4. Nel giudizio così introdotto si è costituito in resistenza il Comune di Cassino, che ha, con articolata memoria, eccepito l’infondatezza di tutti i motivi di ricorso.
5. Con ordinanza n. 36 del 10 febbraio 2021 è stato disposto il rigetto dell’istanza cautelare, in ragione della ravvisata carenza sia del fumus che del pregiudizio grave ed irreparabile.
6. La decisione è stata confermata in appello dall’ordinanza del Consiglio di Stato n. 2124 del 23 aprile 2021, la quale ha rilevato che «le motivazioni sottese al parere sfavorevole non risultano adeguatamente scalfite dalle deduzioni dell’appellante».
7. Per la discussione del ricorso è stata, poi, fissata la pubblica udienza del 15 maggio 2024.

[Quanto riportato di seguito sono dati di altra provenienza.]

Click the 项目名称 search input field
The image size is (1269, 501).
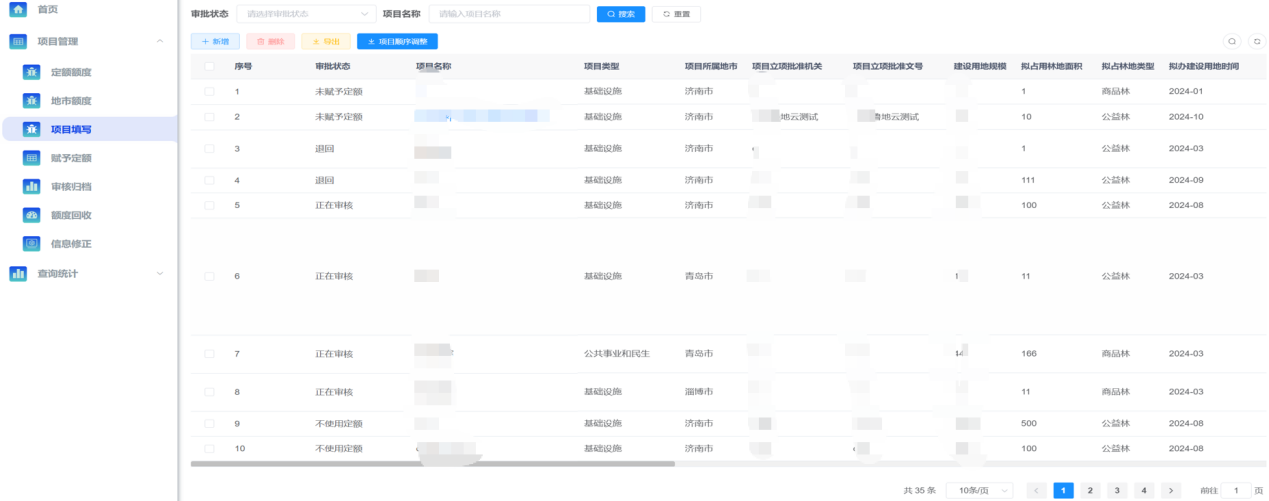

7.1. In vista di quest’ultima le parti hanno depositato memorie e repliche ai sensi dell’art. 73 comma 1 c.p.a.; all’esito della stessa il ricorso è stato, infine, trattenuto in decisione.
8. I motivi di censura dedotti avverso il provvedimento impugnato non possono essere condivisi.

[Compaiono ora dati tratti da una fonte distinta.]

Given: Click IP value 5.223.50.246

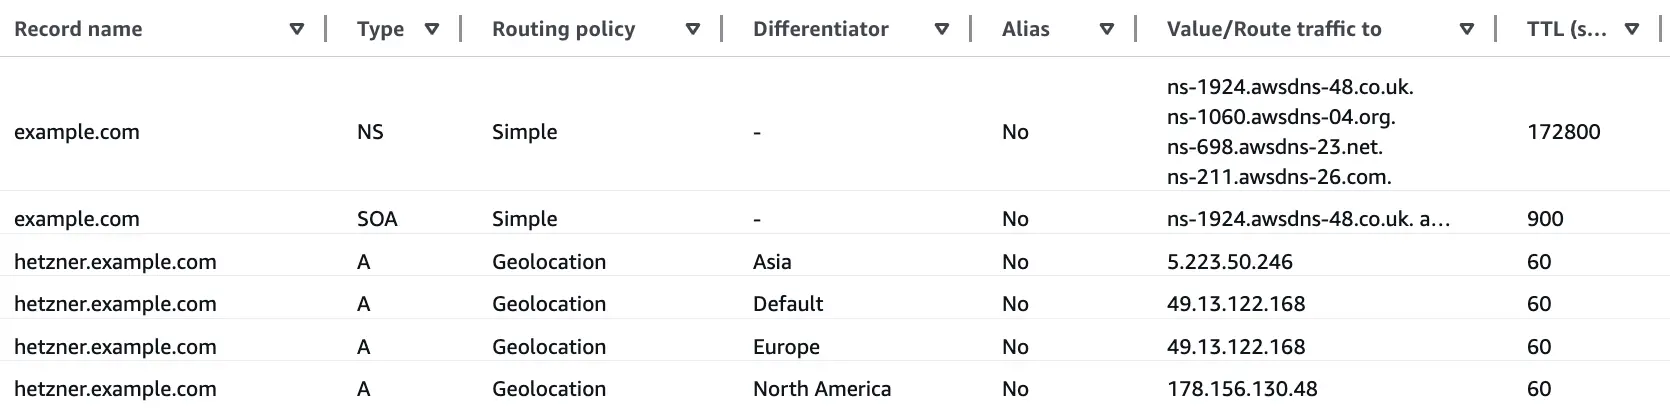Looking at the screenshot, I should tap(1229, 262).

8.1. Rileva, in primo luogo, il Collegio che tramite il provvedimento prot. gen. 51100 del 29 ottobre del 2015, non impugnato dalla ricorrente, il Comune di Cassino aveva già rigettato l’istanza, formulata dalla ricorrente (tramite nota prot. 53724 del 7 dicembre 2011, di integrazione dell’originaria domanda) di autorizzazione all’esercizio dell’attività di stoccaggio e frantumazione di materiali destinati alla posa per il recupero, in ragione della mancata formazione dell’assenso delle amministrazioni partecipanti alla conferenza di servizi, fatta eccezione per il parere positivo reso dall’ASL, evidenziando, in particolare, la rilevanza del dissenso espresso dalla Regione Lazio con riferimento alla necessità di applicare le disposizioni del d.lgs. 36/2003, relativo alle discariche di rifiuti, in relazione al «riempimento di vuoti e delle volumetrie prodotte dall’attività estrattiva, anche per attività dismesse, con rifiuti diversi dai rifiuti di estrazione», nonché del parere sfavorevole reso dal Settore Urbanistica dello stesso Comune (di cui alla citata nota 8367 del 23 febbraio 2015) con riferimento all’incompatibilità dell’intervento con la destinazione agricola dell’area, ed, infine, con l’assoggettamento della stessa a vincolo paesaggistico di PTPR (“aree boscate”).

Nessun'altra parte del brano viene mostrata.